• PAGE EXCERPT
- - - -

In my last post I wrote about moving bavatuesdays (and the rest of my personal, server based online life) to Reclaim Hosting. It was long overdue, and it might be appropriate to recognize that my partner in all things Reclaim, Tim Owens, has breathed new life into just about everything I do these days. Not only did he architect the Reclaim Hosting infrastructure from the ground up, but he’s also a ticket support guru. More than that, he’s got me installing and playing with new open source applications like Known, imagining possibilities for virtualized servers environments, and even pushing myself to wrap my head around services like Amazon S3, which I’ll get to shortly.
He’s inspired new life into the work we do at DTLT, in fact he’s really helped us return to the experimental spirit and fun that defined this group from 2004 through 2008. I would wager I’m not the only one at DTLT who feels this way, because on top of all the awesome he brings to bear on what we do, Tim’s a complete pleasure to work with—sharp sense of humor, no ego, and all about pushing on the edge of edtech ferociously. En fuego.
I wrote that so I can write this, Tim has been coaching me though my move from my old host to Reclaim, and we’ve been in a holding pattern for a few months. The obvious reason is time, another is I suck at passwords, and a third is I have some crazy DNS, subdomain, wildcard apache redirects happening on the multi-network WordPress site I have been hacking on since 2007. It’s a house of cards, and after this move I’m going to revisit how it’s setup, but in the meantime making sure the various domains and subdomains mapped onto my multi-network site worked took a bit of courage.

- - - -

• SOURCE DATA
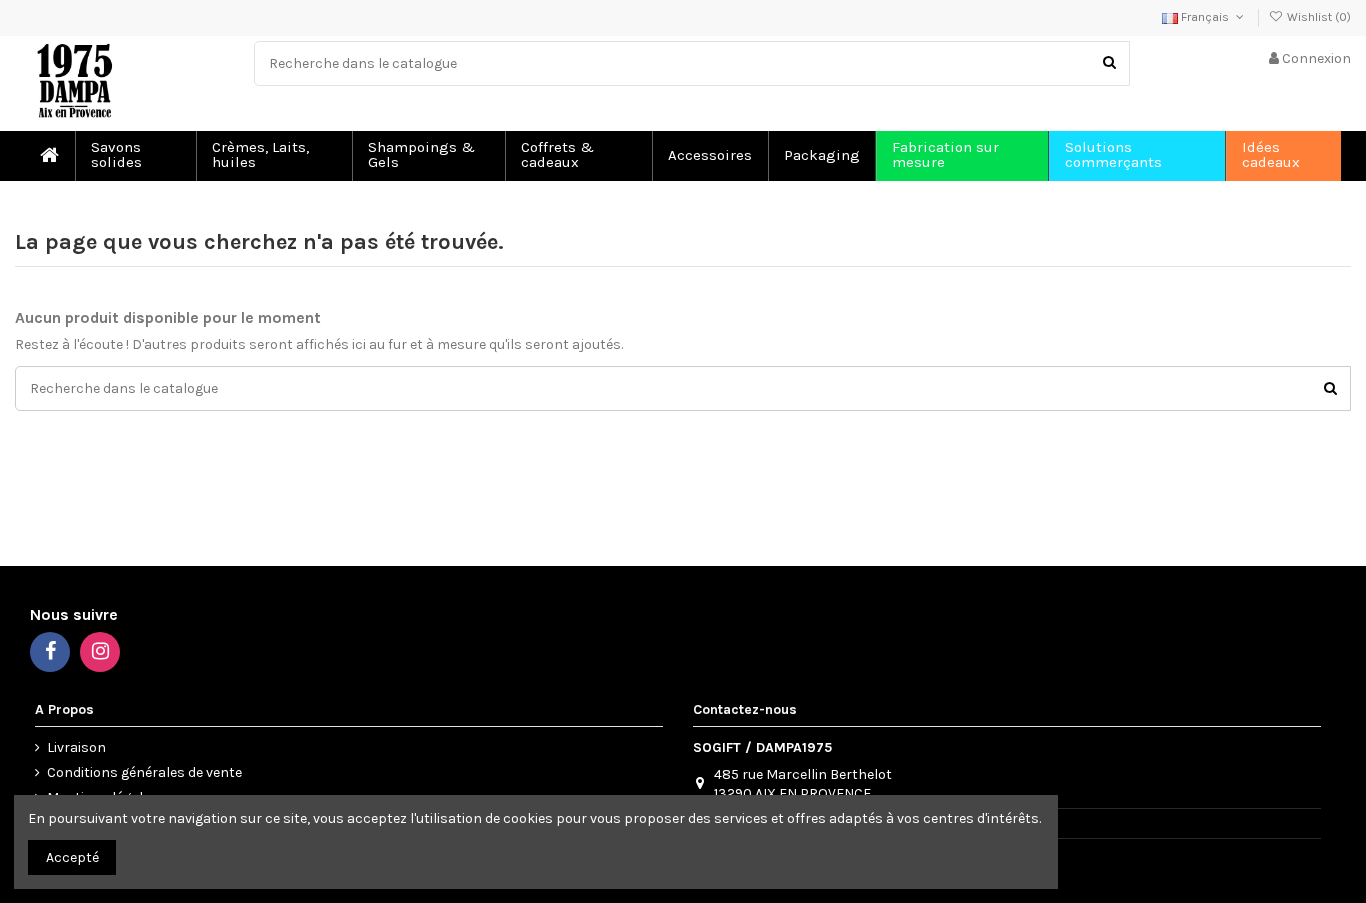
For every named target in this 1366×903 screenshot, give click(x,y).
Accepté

- - - -

• JOBS
A. Reproduce the passage of the Reclaim Hosting post word for word, starting with "In my last post" and going on through "get to shortly.".
B. Write the next part of the post about moving to Reclaim Hosting, picking up after its final sentence.

• RESPONSES PER TASK
A.
In my last post I wrote about moving bavatuesdays (and the rest of my personal, server based online life) to Reclaim Hosting. It was long overdue, and it might be appropriate to recognize that my partner in all things Reclaim, Tim Owens, has breathed new life into just about everything I do these days. Not only did he architect the Reclaim Hosting infrastructure from the ground up, but he’s also a ticket support guru. More than that, he’s got me installing and playing with new open source applications like Known, imagining possibilities for virtualized servers environments, and even pushing myself to wrap my head around services like Amazon S3, which I’ll get to shortly.

B.
I finally committed to moving my online life this weekend. After doing a full backup of my cPanel, I tried uploading it via FTP to the Reclaim Hosting server I would be moving to. Unfortunately the 12 GB compressed file failed to transfer to the new server via both FTP and the File Manager in cPanel. The only other way I thought I could get this fairly large file to Tim was uploading it directly to Amazon S3, which I did. Turns out, that was a great solution because Tim showed me how I could use S3 command line ( s3cmd ) to actually transfer that file to the server in a matter of seconds (the download from my old server took over four hours, and the upload to S3 took over an hour at least). So, below is a tutorial Tim created for me explaining how I could use s3cmd to transfer my full backup from Amazon S3 to the Reclaim Hosting server. So cool!*
The tutorial below was written by Tim Owens, I am stealing it for posterity. I blurred out various credentials for Amazon s3, but the commands he employs to make this happen are all there. I’m beginning to understand why the hardcore geeks prrfer command line, more custom control!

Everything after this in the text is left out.